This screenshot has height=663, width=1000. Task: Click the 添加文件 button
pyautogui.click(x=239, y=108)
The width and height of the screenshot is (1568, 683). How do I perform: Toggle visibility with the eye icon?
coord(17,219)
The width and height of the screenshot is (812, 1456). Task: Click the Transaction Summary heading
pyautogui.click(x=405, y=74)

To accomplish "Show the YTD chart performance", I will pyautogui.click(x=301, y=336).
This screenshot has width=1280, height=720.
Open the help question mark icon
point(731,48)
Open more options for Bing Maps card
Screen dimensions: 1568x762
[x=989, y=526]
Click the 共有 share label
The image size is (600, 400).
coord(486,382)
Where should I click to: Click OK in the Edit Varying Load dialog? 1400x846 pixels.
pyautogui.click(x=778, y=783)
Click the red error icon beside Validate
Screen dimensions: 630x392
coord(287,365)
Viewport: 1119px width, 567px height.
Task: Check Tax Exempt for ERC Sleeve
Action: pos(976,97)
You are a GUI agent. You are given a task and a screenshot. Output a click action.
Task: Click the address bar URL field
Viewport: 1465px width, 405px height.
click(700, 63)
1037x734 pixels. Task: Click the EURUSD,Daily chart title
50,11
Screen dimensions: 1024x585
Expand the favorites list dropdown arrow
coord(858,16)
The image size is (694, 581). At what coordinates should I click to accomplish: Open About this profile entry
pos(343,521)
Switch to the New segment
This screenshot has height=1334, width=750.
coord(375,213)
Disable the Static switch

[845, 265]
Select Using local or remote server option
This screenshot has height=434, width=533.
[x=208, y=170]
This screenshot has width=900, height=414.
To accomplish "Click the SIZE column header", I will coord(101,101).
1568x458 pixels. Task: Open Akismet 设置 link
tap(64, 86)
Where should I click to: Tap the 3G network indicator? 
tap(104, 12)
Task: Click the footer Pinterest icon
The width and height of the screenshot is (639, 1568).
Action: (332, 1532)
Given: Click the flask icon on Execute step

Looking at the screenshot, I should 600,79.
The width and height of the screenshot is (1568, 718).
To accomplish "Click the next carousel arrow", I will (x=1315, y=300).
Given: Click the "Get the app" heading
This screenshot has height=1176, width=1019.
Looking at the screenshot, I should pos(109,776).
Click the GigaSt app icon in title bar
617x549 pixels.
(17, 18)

### Task
Select every line of the records holding the string "will".

### Answer below
To accomplish "Show the YTD chart performance", I will pyautogui.click(x=301, y=336).
To accomplish "Click the SIZE column header", I will coord(101,101).
To accomplish "Click the next carousel arrow", I will (x=1315, y=300).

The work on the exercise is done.